Приведённый отрывок —
Читаем Что движет Россией полностью

Объяснить обычному англичанину, как религия становится частью повседневной жизни русского человека, и особенно повседневной жизни крестьянина, довольно трудно. Сколько раз мне приходилось слышать и читать в газетах, что русский народ погряз во тьме суеверий! Наверно, если считать суеверием, когда религия для вас не сводится к докучной обязанности посещать воскресную службу, то русский крестьянин несомненно суеверен. Если относиться к религии без ложного стыда, не стесняться считать существование Бога непреложной истиной, молиться в присутствии других людей, ходить в церковь по воскресениям и праздникам, говеть в Пост и веселиться на Пасху, креститься перед едой, поминать святых, чтить иконы и мощи — суеверие, то русский крестьянин и правда суеверен. Но эту суеверность нельзя приравнивать к невежеству, ведь она была присуща таким людям, как Блаженный Августин, сэр Томас Мор, лорд Актон и Пастер[56] — а их уж никак не назовешь невежественными.

Заезжий иностранец порой видит, как русский крестьянин бьет земные поклоны перед иконой и раз за разом машинально крестится. Он скажет — это лишь пустой ритуал, не имеющий духовного значения. Но он будет не прав. Для русского крестьянина обряды и ритуалы его веры — нечто само собой разумеющееся. В их соблюдении он не более суеверен, чем суеверен англичанин, когда обнажает голову перед полковым знаменем. Если говорить о русском крестьянине, то для него неукоснительное соблюдение обрядов и ритуалов столь же естественно, столь же основано на здравом смысле, как и та неколебимая вера в Бога, в силу и волю Провидения, которую столь наглядно иллюстрирует Гарин в приведенном выше отрывке.

Русский крестьянин видит истинное соотношение вещей. Он верит в Бога естественным образом, поскольку существование Бога для него очевидно. Он ходит в церковь и соблюдает формальности своей религии, поскольку для него очевидно, что это правильно, как простой гражданин Англии считает правильным встать, когда заиграют «Боже, храни короля».

Сохранённые строки —
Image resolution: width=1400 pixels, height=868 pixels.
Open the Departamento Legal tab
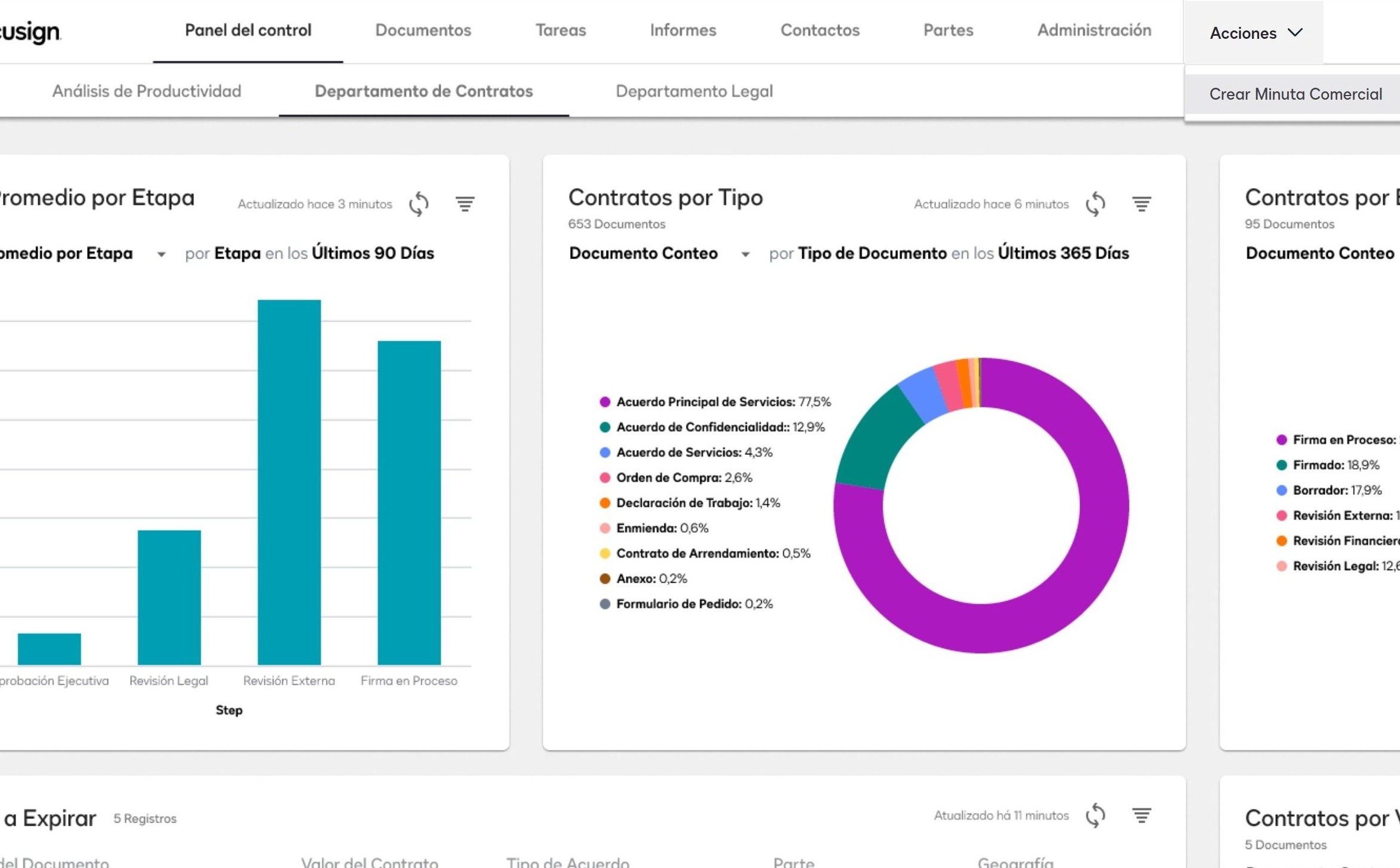(694, 91)
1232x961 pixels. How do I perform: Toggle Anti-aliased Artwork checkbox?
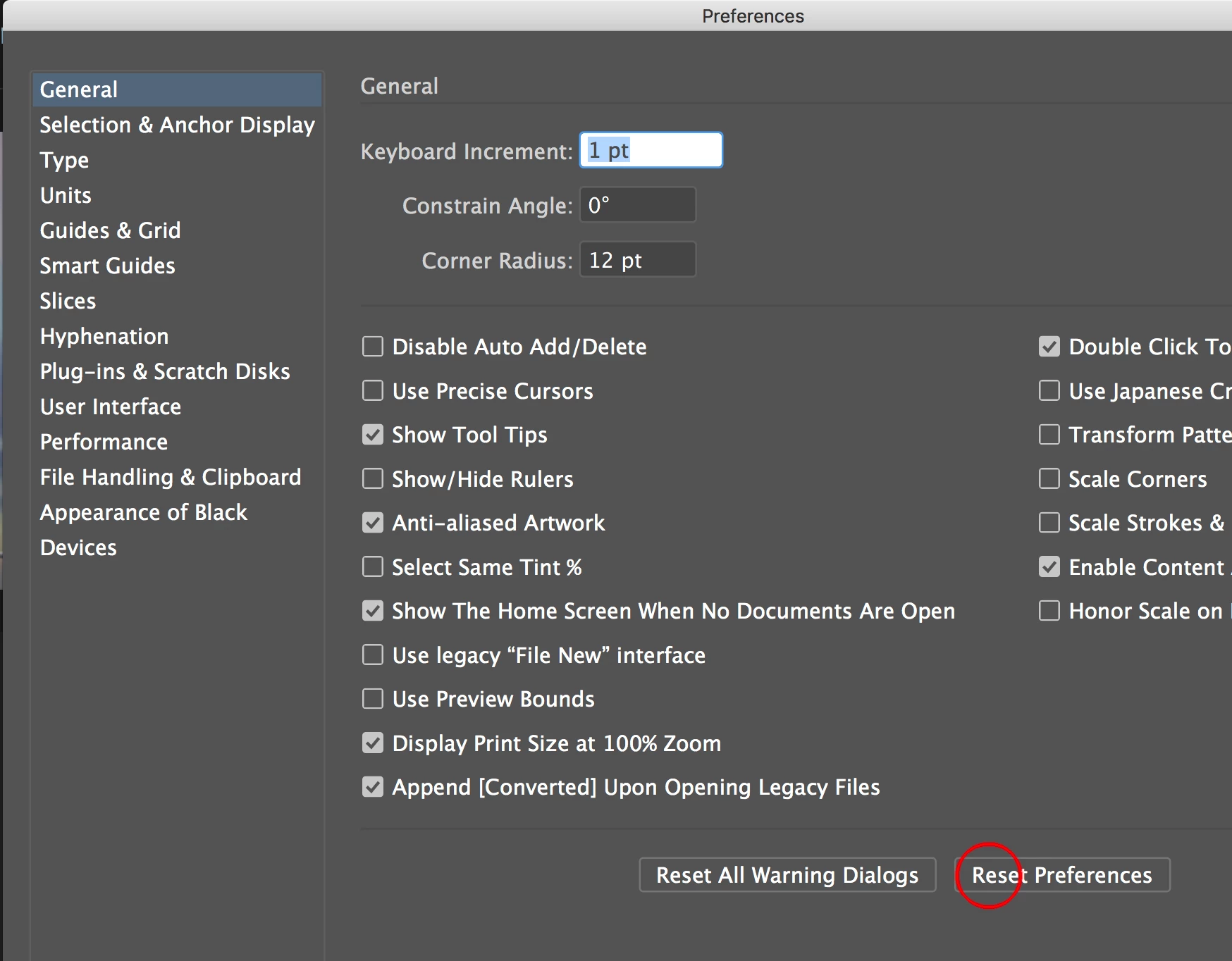[x=373, y=523]
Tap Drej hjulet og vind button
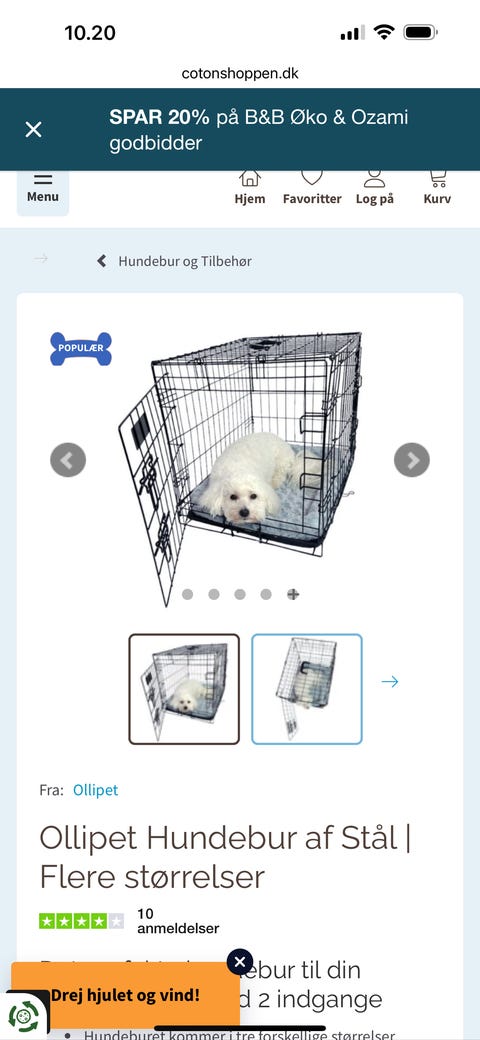 point(125,995)
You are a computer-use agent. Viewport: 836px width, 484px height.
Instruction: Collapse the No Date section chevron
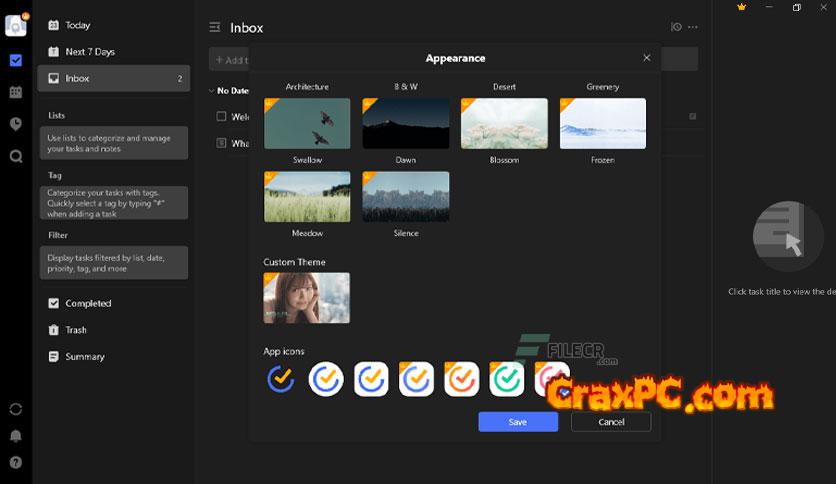(x=211, y=91)
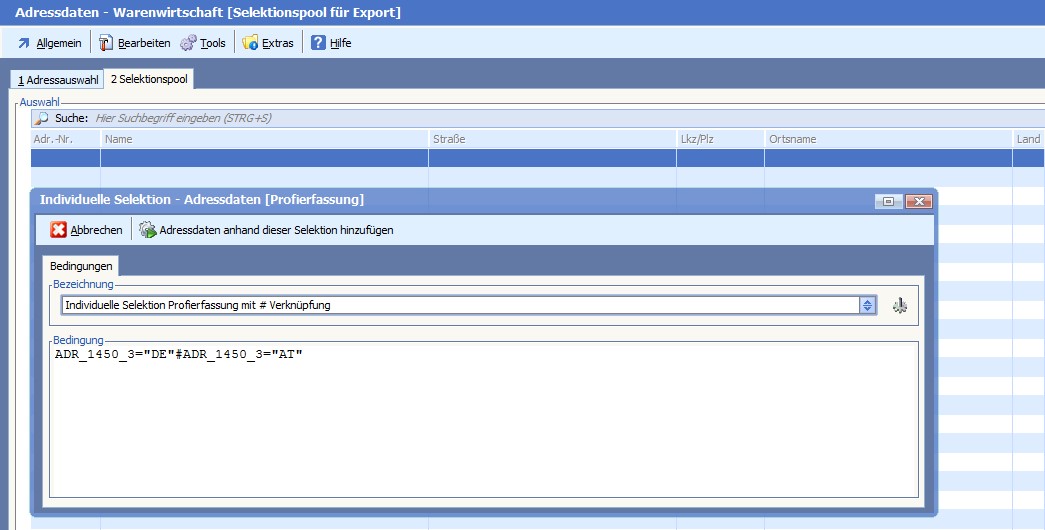Click the Extras folder icon
Image resolution: width=1045 pixels, height=530 pixels.
[x=250, y=43]
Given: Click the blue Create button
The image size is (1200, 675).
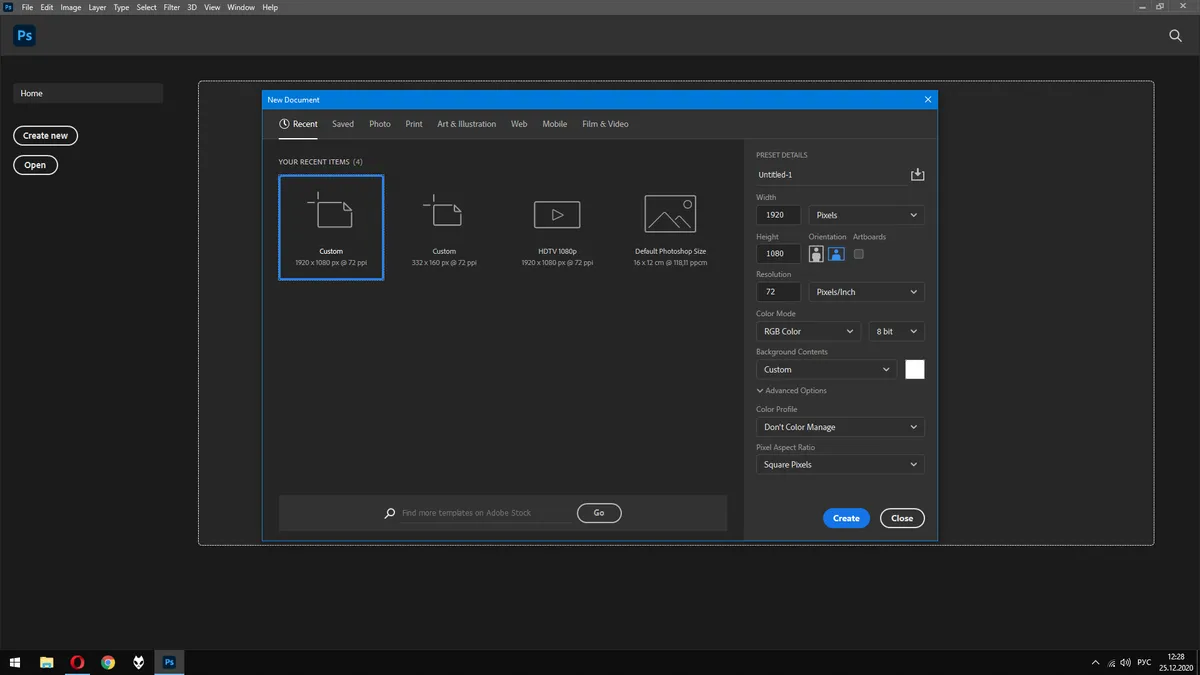Looking at the screenshot, I should pos(846,518).
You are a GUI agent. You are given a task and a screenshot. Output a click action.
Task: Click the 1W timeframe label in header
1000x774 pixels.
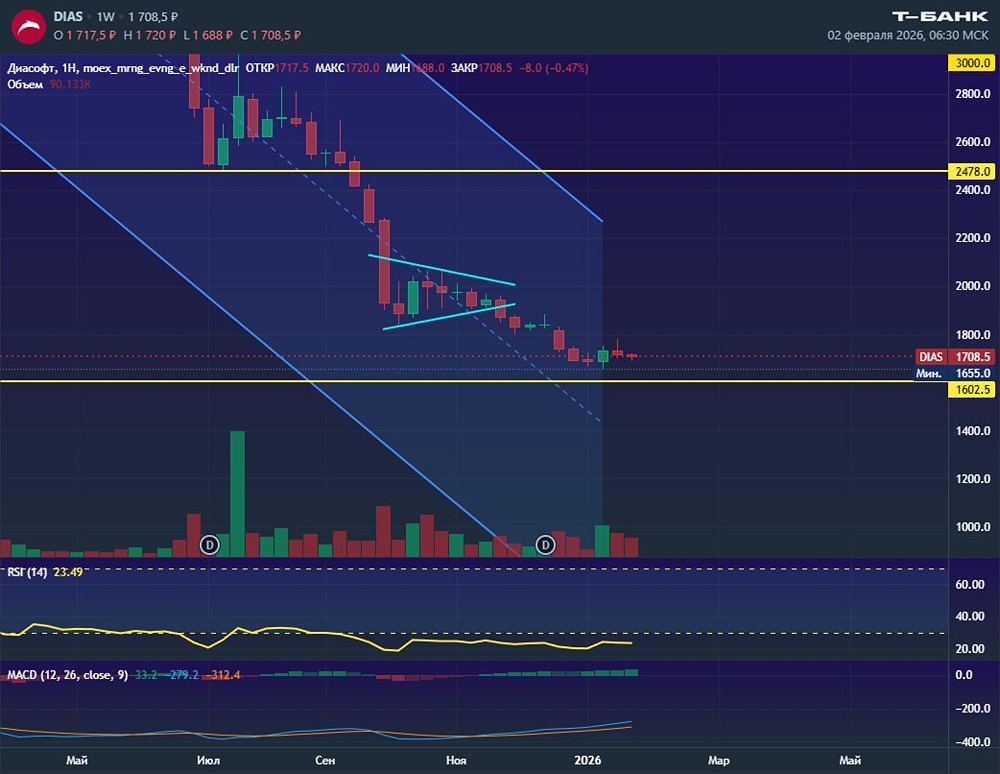[106, 17]
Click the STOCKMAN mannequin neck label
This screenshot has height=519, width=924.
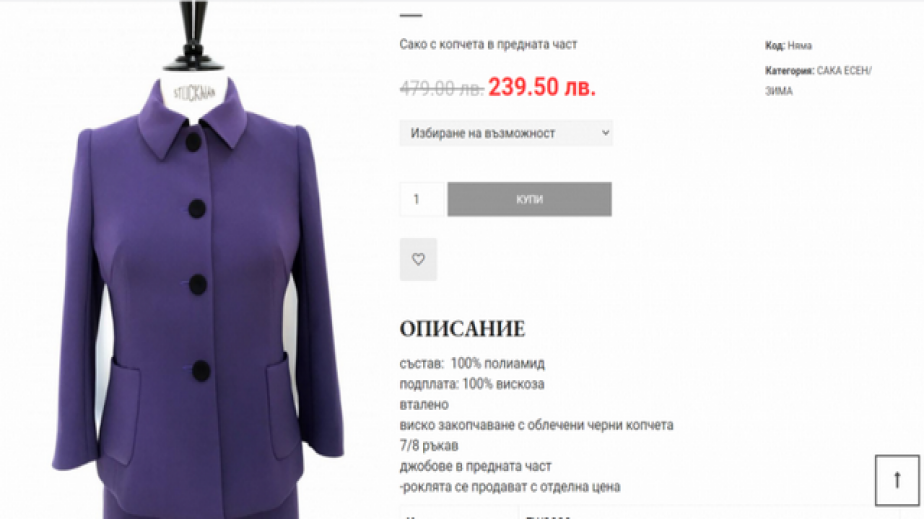pos(194,94)
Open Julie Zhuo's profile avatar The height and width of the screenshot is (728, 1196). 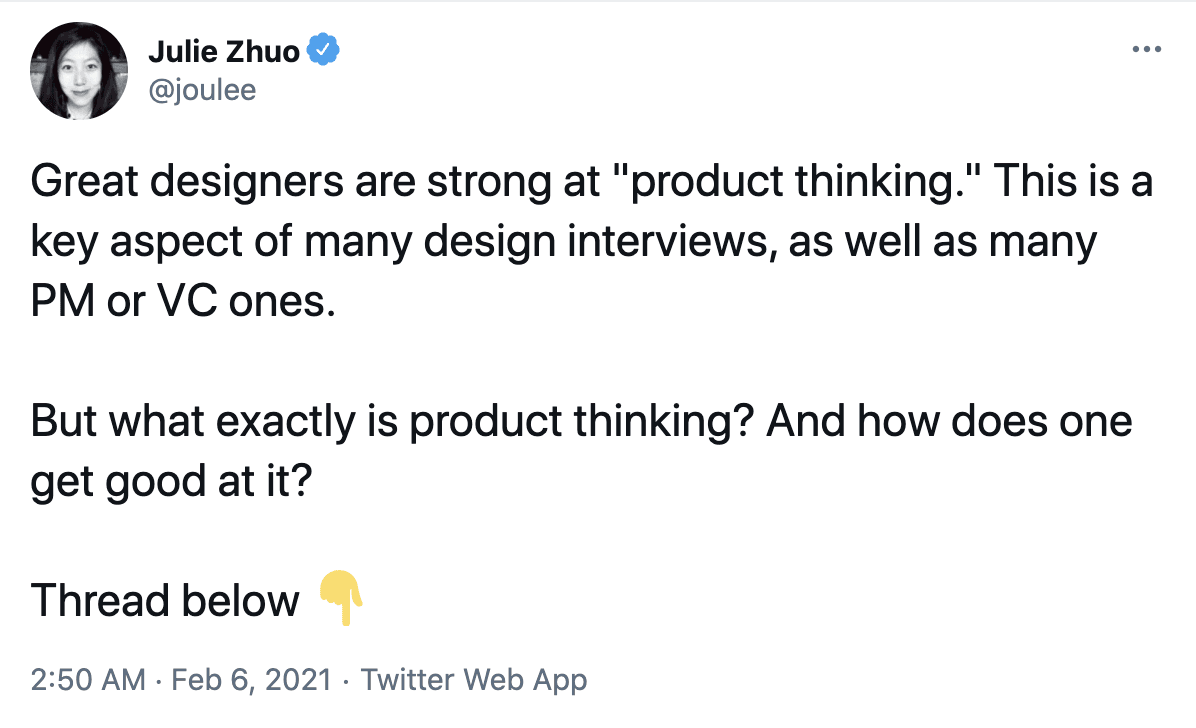pyautogui.click(x=79, y=70)
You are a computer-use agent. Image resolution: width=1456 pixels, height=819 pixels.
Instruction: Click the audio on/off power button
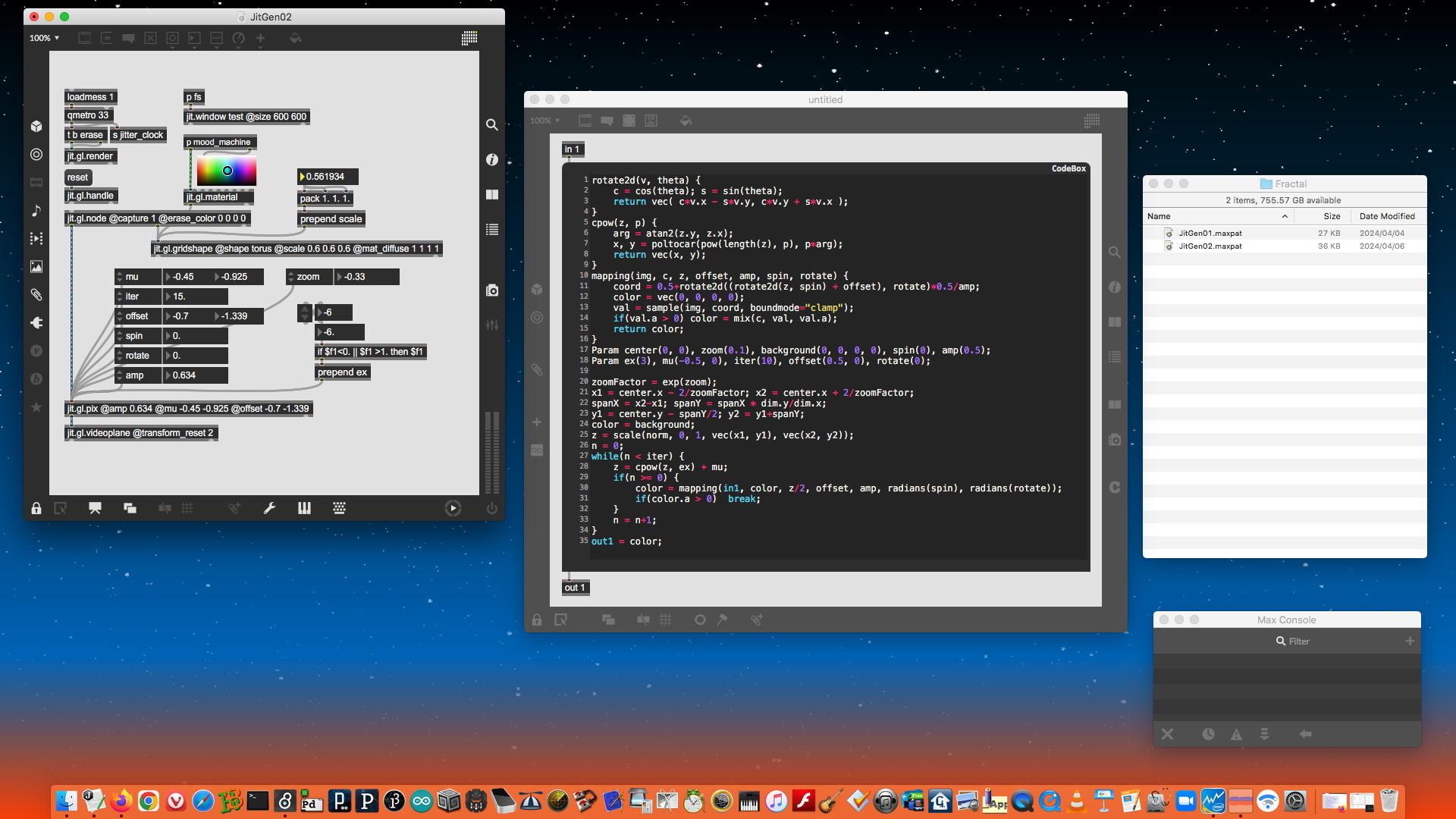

Поставленная задача — Продолжите, пожалуйста, текст о вере русского крестьянина, начав сразу после его последнего предложения.

Письменный ответ —
В других вопросах русский крестьянин может быть и бывает суеверным, но эти суеверия не вытекают из его религиозности. Его суеверия, как и у других народов, связаны с традицией; так, он верит в домового — духа, обитающего в доме, некогда хорошо известного и английскому крестьянину под именем духа-проказника. Мильтон[57] же называет его гоблином:

Другой о домовых толкует —О Джеке с фонарем, о том,Как Гоблин к ним забрался в дом,Взял кринку сливок и за этоТак много им зерна до светаУспел намолотить один,Что впору дюжине мужчин.Затем косматый гость наелся,У очага чуть-чуть погрелся,Шмыгнул за дверь и был таковЕще до первых петухов.

В России просто считается, что домовой обитает в домах. Не думаю, что кто-то приписывает ему склонность к трудолюбию. Он добродушен, но капризен. Домовой есть в каждом доме, он живет в уголке под полом. Если вы переезжаете в новый дом, следует уведомить об этом домового и пригласить его с собой. Забудете это сделать — и домовой обидится, останется на старом месте и будет враждебно относиться к другому домовому, которого привел с собой новый жилец. Два домовых начнут драться, бить посуду и ломать мебель, и так будет продолжаться до тех пор, пока не придет первый обитатель и не пригласит своего домового в новое жилище. После этого все опять будет в порядке.

Гарин рассказывает: «Спросишь [мужика]:

— Что же, по-твоему, домовой — чёрт?

Обидится: зачем чёрт — он худого не делает.

— Ангел, значит?

Плюнет даже.

— Один грех с тобой. Какой же ангел, когда он мохнатый?»[58].

Итак, крестьянин согласен с Мильтоном: у домового косматая шкура.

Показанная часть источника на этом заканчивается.